Usage of open sets in the definition of manifold

Question

Here, the following definition is stated.

A topological space M is called an $n$-dimensional topological manifold (or $n$-manifold) if,

1. Every point $x\in M$ has an open neighbourhood $U\subset M$ that is homeomorphic to an open subset of $\mathbb{R}^n$.
2. $M$ is Hausdorff.
3. $M$ is second-countable.

In condition 1, why should $U$ be open?

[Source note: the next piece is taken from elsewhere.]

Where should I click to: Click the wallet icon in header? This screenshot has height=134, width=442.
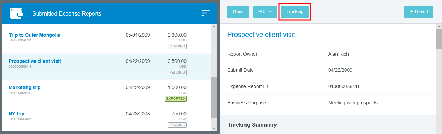pyautogui.click(x=17, y=13)
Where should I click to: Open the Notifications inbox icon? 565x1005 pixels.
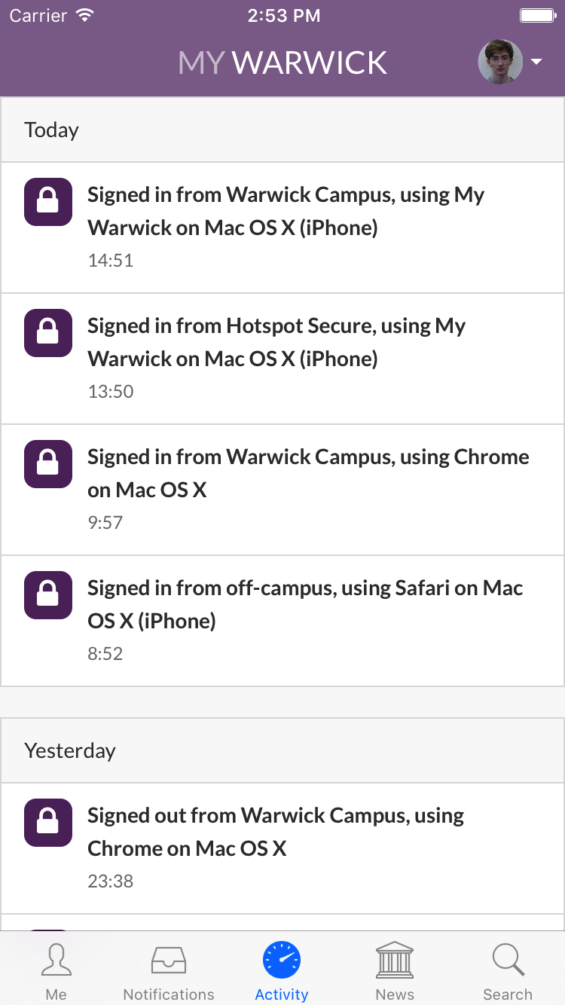169,960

Couldn't one just say that for each $x\in M$, there is a neighboorhood $U$ which is homeomorphic to a subset of $\mathbb{R}^n$? Is this equivalent to saying that for each $x\in M$ there is a closed neighborhood $U$ which is homeomorphic to a closed subset of $\mathbb R^n$?

In general, I am wondering why one so often speaks about open sets, when I have the feeling that one also could speak about closed sets, so it seems like an arbitrary decision to do so.

Answer 1

Suppose that $V$ is any neighbourhood of $x$ (in $M$) such that there is a homeomorphism $f: V \to O$ where $O \subseteq\Bbb R^n$ is open.

Being a neighbourhood of $x$ in $M$ means that there is an open set $V_x$ containing $x$ in $M$ such that $V_x \subseteq V$.

But then $h[V_x]$ is open in $O$ (and hence open in $\Bbb R^n$ too!) and the restriction $h: V_x \to h[V_x]$ is a homeomorphism between an open neighbourhood of $x$ and an open subset of $\Bbb R^n$, just as your definition requires.

So whether we ask for just a neighbourhood or an open neighbourhood, we get the same result, no extra generality is achieved. But it's nicer (in manifold theory) to work with open neighbourhoods, so we just assume that from the start.